New Report Finds Lackluster Growth For Nonprofit Hospitals
Moody's finds that the hospitals reporting the slowest rate of revenue growth in 20 years, the Wall Street Journal reports. Also in hospital news, a new urgent care center in New Orleans is off to a good start and California officials weigh one chain's efforts to take over more facilities.

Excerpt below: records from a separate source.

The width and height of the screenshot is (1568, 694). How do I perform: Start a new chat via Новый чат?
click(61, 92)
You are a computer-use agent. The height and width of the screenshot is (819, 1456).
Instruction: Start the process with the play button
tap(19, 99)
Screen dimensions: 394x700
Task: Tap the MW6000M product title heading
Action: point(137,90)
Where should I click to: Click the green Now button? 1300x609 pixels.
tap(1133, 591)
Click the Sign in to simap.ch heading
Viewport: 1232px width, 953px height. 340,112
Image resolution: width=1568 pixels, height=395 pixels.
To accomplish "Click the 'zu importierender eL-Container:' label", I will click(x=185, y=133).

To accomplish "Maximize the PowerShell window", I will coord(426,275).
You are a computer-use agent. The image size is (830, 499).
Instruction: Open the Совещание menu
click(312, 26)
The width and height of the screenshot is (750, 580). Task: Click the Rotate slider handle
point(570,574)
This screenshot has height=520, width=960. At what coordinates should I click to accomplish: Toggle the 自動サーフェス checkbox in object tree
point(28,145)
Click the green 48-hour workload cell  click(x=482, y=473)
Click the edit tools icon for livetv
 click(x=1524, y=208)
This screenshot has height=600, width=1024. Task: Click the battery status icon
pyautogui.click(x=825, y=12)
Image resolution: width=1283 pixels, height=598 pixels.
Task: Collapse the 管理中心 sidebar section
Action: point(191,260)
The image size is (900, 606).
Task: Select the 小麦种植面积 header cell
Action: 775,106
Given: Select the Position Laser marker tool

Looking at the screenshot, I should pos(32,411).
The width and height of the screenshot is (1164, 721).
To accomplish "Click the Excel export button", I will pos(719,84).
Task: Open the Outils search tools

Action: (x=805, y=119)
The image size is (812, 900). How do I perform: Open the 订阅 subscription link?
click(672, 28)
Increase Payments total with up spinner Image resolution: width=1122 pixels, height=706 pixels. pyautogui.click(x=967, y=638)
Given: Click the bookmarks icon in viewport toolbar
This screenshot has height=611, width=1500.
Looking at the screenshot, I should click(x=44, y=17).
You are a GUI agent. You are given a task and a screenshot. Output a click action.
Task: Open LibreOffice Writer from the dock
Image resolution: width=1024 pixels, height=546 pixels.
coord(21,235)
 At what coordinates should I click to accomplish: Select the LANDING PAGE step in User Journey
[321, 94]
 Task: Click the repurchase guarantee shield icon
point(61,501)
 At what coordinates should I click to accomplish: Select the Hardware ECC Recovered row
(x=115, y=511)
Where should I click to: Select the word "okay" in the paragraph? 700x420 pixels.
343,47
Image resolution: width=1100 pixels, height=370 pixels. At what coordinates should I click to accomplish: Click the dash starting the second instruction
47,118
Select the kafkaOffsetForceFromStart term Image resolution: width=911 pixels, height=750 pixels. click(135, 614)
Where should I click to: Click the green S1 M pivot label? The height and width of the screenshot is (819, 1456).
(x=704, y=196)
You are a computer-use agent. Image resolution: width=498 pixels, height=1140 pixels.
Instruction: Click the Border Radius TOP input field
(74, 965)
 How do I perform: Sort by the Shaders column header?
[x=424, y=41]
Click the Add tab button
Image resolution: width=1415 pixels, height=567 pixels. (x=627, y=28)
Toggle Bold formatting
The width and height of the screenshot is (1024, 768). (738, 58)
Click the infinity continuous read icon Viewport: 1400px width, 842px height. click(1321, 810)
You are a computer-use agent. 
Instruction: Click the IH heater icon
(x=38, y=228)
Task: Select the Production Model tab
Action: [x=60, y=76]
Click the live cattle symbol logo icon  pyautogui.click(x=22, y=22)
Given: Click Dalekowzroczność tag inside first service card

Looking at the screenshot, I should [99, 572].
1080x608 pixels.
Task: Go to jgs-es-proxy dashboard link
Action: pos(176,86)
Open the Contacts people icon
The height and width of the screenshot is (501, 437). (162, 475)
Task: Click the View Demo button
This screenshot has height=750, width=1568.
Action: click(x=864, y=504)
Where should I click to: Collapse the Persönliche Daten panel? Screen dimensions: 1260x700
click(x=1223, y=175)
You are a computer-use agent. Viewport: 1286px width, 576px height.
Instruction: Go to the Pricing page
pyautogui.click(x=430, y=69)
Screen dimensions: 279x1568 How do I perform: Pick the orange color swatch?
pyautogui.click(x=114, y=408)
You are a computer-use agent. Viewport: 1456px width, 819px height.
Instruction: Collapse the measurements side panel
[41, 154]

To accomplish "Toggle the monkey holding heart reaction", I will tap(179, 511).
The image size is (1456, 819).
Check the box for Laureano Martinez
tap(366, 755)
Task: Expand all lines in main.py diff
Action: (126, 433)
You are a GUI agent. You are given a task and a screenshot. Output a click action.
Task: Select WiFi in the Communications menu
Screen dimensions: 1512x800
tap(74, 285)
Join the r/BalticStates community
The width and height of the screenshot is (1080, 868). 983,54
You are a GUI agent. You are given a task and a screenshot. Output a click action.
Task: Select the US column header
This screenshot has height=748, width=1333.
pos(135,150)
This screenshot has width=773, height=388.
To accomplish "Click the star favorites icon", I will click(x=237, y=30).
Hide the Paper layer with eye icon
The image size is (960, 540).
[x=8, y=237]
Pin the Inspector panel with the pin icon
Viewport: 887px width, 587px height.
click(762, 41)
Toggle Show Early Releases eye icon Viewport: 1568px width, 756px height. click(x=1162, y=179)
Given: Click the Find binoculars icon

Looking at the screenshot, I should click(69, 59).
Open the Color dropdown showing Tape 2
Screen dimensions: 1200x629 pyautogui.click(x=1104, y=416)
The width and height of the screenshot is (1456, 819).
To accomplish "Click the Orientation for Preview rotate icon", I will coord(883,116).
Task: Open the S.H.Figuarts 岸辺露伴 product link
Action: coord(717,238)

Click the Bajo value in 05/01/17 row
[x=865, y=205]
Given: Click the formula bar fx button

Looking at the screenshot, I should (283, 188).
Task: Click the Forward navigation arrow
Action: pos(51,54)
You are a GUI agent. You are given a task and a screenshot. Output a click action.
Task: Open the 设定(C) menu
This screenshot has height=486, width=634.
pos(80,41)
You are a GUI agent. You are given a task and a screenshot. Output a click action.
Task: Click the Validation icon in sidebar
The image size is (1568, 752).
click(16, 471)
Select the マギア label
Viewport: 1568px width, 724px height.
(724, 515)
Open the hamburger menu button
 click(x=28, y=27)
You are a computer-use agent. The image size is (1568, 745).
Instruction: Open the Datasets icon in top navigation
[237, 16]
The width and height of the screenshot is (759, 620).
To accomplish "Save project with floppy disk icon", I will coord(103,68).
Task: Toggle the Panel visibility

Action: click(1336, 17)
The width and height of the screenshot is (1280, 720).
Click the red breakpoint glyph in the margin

The Wall Street Journal: Hospitals Put On Sick List
Nonprofit hospitals are under increasing financial pressure, with revenue growing at the slowest rate in at least two decades, according to a new report from Moody's Investors Service. The 4% median revenue growth rate, based on a review of 401 hospitals' fiscal 2010 financial results, is the lowest the firm has seen since it started tracking the figure two decades ago, Moody's officials said in a report set to be issued Wednesday. Though the hospitals have been pushing hard to reduce expenses over the past few years, around 20% of those in the study were still running in the red on an operating basis. Even those that were in the black achieved fairly thin margins, with 63% of all the hospitals achieving results between break-even and 5% (Mathews, 8/10).
New Orleans Times-Picayune: 24-Hour Urgent Care Center Sees Brisk Traffic In Eastern New Orleans
The newly opened urgent care center on the old Methodist Hospital campus saw almost 200 patients in its first full week of operation, about three times what city officials expected for the first all-hours medical service east of the Industrial Canal since Hurricane Katrina. ... Both the urgent care center and the hospital are projects of the state-chartered Orleans Parish Hospital Service District. [Mayor Mitch] Landrieu made restoration of health care facilities a pillar of his campaign (Barrow, 8/9).
California Watch: Senator Asks Attorney General To Review Hospital Sale With Care
The chairman of the state Senate Health Committee is asking Attorney General Kamala Harris to take a skeptical look at approving the purchase of Victory Valley Community Hospital by Prime Healthcare Services. ... .The most recent California Watch report detailed that after Prime acquired nearly a dozen hospitals in Orange, Los Angeles, San Diego and San Bernardino counties, the rate of elderly patients admitted from the emergency room to hospital beds jumped by 40 percent. The chain has reaped tens of millions more as a result of admitting more Medicare patients than the state average, rather than treating them on an outpatient basis (Jewett, 8/10).
Dallas Morning News: UT Regents Authorize Settlement To End UTSW Investigation
The University of Texas System agreed Tuesday to pay more than $1 million to settle federal and state investigations of UT Southwestern Medical Center. UTSW has been under investigation for possible Medicare and Medicaid fraud since at least 2008, according to records obtained by The Dallas Morning News (Dunklin, 8/9).